> **AIM**: Please print all of the following items again, word for word, with nothing changed.

> **DATA FOR THE TASK**:
------------------------------

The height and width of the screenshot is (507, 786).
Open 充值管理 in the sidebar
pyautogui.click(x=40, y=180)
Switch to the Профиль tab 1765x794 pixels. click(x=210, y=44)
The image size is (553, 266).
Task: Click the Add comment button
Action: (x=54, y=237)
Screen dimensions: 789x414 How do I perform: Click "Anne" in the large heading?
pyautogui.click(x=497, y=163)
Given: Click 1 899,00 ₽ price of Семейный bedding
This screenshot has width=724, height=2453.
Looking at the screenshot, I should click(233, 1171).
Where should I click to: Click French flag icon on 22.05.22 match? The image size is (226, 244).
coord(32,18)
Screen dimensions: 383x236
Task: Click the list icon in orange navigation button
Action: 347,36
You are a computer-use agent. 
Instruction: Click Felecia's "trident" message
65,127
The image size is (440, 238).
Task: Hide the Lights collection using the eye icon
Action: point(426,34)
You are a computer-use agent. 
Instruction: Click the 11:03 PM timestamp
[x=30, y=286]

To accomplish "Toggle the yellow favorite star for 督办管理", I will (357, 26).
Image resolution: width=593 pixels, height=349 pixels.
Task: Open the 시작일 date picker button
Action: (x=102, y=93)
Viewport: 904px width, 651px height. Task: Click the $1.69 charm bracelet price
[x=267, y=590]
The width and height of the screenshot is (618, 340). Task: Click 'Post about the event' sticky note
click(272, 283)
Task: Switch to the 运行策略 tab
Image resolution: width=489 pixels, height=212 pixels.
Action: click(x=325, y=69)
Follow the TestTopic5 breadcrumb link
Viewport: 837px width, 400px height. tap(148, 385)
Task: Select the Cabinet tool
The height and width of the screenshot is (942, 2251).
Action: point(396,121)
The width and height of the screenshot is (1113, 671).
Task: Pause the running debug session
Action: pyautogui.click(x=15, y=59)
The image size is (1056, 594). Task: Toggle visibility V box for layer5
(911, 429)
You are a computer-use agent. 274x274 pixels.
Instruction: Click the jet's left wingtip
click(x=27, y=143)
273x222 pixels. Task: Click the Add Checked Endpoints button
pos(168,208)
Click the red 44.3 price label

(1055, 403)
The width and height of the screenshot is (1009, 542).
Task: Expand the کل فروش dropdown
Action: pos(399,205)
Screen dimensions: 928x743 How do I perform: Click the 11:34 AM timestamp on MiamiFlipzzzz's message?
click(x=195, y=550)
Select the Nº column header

------------------------------

> **CORRECT RESULT**:
The height and width of the screenshot is (507, 786).
Open 充值管理 in the sidebar
pyautogui.click(x=40, y=180)
Switch to the Профиль tab 1765x794 pixels. click(x=210, y=44)
The image size is (553, 266).
Task: Click the Add comment button
Action: (x=54, y=237)
Screen dimensions: 789x414 How do I perform: Click "Anne" in the large heading?
pyautogui.click(x=497, y=163)
Given: Click 1 899,00 ₽ price of Семейный bedding
This screenshot has width=724, height=2453.
Looking at the screenshot, I should click(233, 1171).
Where should I click to: Click French flag icon on 22.05.22 match? The image size is (226, 244).
coord(32,18)
Screen dimensions: 383x236
Task: Click the list icon in orange navigation button
Action: 347,36
You are a computer-use agent. 
Instruction: Click Felecia's "trident" message
65,127
The image size is (440, 238).
Task: Hide the Lights collection using the eye icon
Action: point(426,34)
You are a computer-use agent. 
Instruction: Click the 11:03 PM timestamp
[x=30, y=286]

To accomplish "Toggle the yellow favorite star for 督办管理", I will (357, 26).
Image resolution: width=593 pixels, height=349 pixels.
Task: Open the 시작일 date picker button
Action: (x=102, y=93)
Viewport: 904px width, 651px height. Task: Click the $1.69 charm bracelet price
[x=267, y=590]
The width and height of the screenshot is (618, 340). Task: Click 'Post about the event' sticky note
click(272, 283)
Task: Switch to the 运行策略 tab
Image resolution: width=489 pixels, height=212 pixels.
Action: click(x=325, y=69)
Follow the TestTopic5 breadcrumb link
Viewport: 837px width, 400px height. tap(148, 385)
Task: Select the Cabinet tool
The height and width of the screenshot is (942, 2251).
Action: point(396,121)
The width and height of the screenshot is (1113, 671).
Task: Pause the running debug session
Action: pyautogui.click(x=15, y=59)
The image size is (1056, 594). Task: Toggle visibility V box for layer5
(911, 429)
You are a computer-use agent. 274x274 pixels.
Instruction: Click the jet's left wingtip
click(x=27, y=143)
273x222 pixels. Task: Click the Add Checked Endpoints button
pos(168,208)
Click the red 44.3 price label

(1055, 403)
The width and height of the screenshot is (1009, 542).
Task: Expand the کل فروش dropdown
Action: pos(399,205)
Screen dimensions: 928x743 How do I perform: Click the 11:34 AM timestamp on MiamiFlipzzzz's message?
click(x=195, y=550)
Select the Nº column header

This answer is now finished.